In the material below, rewrite the lines from the one containing "Toggle the New" through the one containing "will click(x=44, y=336).", inclusive, replacing "wishlist" with "favorites" and changing nothing else.
+ + + +
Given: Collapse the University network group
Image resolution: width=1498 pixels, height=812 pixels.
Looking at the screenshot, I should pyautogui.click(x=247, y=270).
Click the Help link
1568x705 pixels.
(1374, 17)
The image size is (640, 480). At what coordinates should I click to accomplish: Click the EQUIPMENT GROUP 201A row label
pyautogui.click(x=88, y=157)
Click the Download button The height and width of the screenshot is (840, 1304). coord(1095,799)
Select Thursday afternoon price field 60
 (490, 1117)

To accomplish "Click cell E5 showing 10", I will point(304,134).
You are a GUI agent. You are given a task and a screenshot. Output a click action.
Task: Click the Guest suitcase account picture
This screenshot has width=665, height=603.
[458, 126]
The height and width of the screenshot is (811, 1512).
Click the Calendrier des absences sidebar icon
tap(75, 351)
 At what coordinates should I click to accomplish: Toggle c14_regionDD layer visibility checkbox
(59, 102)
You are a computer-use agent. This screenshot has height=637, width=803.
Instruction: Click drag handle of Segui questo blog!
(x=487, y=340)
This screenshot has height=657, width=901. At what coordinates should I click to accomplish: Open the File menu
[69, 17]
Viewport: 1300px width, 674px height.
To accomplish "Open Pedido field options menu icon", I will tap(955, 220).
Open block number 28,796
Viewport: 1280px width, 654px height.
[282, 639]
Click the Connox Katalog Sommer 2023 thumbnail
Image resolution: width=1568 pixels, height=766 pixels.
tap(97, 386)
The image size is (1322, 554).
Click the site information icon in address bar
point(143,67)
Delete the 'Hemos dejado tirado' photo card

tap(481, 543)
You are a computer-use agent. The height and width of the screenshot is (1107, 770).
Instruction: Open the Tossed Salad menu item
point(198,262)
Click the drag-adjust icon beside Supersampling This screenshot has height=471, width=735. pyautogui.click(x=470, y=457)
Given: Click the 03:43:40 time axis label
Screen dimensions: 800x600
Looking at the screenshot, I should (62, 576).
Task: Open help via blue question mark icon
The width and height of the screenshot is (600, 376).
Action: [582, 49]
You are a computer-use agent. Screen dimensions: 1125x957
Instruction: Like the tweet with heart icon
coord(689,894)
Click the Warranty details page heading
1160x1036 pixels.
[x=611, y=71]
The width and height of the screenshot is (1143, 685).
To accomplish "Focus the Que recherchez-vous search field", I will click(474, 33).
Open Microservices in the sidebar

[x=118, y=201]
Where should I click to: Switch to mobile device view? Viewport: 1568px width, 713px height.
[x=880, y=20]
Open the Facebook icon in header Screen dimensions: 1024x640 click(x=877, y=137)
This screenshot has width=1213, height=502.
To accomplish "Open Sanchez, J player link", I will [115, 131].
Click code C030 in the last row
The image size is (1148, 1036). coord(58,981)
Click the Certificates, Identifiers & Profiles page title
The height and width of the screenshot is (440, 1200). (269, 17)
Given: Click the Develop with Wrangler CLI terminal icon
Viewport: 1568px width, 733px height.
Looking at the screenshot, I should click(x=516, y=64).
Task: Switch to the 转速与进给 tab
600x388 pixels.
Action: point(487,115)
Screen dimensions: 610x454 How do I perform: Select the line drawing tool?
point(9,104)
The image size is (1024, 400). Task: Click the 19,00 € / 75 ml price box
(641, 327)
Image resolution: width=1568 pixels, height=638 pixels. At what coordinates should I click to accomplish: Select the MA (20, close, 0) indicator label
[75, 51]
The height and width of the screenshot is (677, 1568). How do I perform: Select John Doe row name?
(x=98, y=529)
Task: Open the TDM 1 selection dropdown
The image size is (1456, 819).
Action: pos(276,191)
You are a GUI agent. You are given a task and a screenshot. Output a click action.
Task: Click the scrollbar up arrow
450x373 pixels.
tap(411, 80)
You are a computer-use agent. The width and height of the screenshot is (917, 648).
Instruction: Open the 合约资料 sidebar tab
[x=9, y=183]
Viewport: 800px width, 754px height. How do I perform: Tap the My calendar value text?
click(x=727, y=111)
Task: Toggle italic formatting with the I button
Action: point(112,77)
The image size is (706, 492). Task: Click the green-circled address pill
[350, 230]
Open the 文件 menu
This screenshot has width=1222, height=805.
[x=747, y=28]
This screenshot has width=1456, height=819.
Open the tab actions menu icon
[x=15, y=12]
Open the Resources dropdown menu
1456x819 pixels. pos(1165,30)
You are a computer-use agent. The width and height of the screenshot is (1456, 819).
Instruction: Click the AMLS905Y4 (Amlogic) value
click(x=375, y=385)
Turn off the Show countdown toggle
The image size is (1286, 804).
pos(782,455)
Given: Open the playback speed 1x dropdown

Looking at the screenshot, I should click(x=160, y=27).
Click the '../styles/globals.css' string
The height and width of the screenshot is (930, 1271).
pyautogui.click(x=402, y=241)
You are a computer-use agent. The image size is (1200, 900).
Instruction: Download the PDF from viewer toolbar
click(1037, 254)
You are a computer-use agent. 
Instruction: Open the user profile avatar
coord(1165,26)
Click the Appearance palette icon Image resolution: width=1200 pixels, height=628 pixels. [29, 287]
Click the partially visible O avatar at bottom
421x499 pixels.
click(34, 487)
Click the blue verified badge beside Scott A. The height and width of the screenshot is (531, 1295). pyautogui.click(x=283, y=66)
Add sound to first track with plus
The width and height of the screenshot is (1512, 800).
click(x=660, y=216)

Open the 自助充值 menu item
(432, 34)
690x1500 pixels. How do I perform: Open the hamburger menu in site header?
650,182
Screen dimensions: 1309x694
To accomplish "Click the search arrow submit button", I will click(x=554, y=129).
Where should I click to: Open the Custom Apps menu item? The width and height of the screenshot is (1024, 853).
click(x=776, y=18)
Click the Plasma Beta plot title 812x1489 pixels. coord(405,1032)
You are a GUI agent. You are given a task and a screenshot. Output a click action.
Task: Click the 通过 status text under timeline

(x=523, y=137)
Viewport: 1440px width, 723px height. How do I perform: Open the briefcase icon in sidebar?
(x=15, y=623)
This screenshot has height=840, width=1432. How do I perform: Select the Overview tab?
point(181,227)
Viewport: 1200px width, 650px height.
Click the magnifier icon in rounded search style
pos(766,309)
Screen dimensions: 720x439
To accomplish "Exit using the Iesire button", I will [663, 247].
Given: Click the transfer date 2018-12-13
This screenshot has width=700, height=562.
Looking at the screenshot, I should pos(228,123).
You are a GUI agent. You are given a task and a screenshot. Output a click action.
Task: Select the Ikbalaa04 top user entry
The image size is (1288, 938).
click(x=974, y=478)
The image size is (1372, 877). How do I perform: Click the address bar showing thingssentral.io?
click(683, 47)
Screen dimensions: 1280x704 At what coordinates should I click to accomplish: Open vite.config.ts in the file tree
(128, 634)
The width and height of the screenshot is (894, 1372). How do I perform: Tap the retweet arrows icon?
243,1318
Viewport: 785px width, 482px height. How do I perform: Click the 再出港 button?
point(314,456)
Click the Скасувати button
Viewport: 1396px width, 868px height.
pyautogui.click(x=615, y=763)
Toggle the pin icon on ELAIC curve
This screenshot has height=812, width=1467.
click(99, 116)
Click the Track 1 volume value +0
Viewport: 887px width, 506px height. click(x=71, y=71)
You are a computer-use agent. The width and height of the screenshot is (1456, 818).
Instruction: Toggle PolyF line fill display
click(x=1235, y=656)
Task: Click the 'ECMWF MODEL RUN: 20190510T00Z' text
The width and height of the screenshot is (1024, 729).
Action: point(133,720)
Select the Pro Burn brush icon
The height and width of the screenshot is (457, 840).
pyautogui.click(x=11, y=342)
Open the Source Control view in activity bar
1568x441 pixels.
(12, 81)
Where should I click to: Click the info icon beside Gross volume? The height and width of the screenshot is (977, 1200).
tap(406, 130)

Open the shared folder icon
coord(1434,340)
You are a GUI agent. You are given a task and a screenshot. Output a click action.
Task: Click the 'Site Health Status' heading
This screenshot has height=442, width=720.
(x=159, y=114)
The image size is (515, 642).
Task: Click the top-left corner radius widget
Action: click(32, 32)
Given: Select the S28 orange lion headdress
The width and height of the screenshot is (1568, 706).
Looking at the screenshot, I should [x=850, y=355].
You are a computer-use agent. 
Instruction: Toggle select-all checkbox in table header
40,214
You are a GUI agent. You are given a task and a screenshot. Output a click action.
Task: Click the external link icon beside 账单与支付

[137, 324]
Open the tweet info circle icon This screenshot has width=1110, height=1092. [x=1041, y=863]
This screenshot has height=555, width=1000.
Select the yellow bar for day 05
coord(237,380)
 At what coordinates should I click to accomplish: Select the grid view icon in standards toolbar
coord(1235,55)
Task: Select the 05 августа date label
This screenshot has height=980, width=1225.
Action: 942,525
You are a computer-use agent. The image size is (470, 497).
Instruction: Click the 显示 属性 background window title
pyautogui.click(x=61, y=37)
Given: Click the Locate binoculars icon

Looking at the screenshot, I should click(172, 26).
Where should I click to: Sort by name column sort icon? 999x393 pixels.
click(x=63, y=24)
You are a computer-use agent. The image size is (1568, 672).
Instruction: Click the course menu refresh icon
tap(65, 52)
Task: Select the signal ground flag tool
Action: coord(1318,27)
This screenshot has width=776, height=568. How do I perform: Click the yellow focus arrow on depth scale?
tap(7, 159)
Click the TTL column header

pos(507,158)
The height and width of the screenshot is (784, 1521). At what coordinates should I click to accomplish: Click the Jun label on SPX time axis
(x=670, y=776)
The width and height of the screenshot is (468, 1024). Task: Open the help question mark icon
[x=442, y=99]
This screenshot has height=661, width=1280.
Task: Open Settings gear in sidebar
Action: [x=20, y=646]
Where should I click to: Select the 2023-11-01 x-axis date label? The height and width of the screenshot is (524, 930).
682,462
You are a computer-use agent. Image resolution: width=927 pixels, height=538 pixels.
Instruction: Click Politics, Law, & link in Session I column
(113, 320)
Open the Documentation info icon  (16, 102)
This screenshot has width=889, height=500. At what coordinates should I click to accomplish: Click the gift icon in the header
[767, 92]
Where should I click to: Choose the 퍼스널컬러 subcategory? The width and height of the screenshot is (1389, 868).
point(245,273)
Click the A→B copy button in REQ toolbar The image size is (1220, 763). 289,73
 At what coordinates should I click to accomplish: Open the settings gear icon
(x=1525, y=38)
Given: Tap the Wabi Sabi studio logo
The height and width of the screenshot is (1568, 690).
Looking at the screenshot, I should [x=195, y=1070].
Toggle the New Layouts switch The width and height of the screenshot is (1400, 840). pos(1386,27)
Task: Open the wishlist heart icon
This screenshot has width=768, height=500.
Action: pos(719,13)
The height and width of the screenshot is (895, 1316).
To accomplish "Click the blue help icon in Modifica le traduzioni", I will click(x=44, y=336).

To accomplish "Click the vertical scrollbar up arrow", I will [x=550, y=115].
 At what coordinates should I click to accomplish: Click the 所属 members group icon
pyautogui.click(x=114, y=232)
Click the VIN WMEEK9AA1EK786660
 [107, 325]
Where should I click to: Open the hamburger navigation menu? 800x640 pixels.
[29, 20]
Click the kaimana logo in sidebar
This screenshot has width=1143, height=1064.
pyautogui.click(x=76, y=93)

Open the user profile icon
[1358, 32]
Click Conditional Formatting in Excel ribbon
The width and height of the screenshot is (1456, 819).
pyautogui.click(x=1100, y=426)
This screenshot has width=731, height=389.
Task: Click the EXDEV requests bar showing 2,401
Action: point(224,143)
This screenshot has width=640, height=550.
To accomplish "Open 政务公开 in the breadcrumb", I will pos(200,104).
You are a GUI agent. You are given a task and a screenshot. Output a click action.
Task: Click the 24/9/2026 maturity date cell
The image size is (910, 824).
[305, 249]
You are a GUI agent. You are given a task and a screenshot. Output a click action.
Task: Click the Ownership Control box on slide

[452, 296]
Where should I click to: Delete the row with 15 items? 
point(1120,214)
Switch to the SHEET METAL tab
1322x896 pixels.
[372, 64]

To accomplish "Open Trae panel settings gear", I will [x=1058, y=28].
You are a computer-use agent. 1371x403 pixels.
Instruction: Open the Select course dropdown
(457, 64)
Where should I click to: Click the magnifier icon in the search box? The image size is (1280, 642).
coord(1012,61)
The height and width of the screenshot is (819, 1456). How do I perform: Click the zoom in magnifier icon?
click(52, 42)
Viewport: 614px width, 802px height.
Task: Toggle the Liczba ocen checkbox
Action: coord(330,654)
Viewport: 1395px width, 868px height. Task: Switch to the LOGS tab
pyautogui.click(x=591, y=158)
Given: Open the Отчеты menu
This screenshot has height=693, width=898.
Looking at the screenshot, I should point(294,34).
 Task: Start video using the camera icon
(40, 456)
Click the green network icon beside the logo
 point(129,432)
+ + + +
▶ SOLUTION FOR THIS EXERCISE
Toggle the New Layouts switch The width and height of the screenshot is (1400, 840). pos(1386,27)
Task: Open the favorites heart icon
This screenshot has width=768, height=500.
Action: pos(719,13)
The height and width of the screenshot is (895, 1316).
To accomplish "Click the blue help icon in Modifica le traduzioni", I will click(x=44, y=336).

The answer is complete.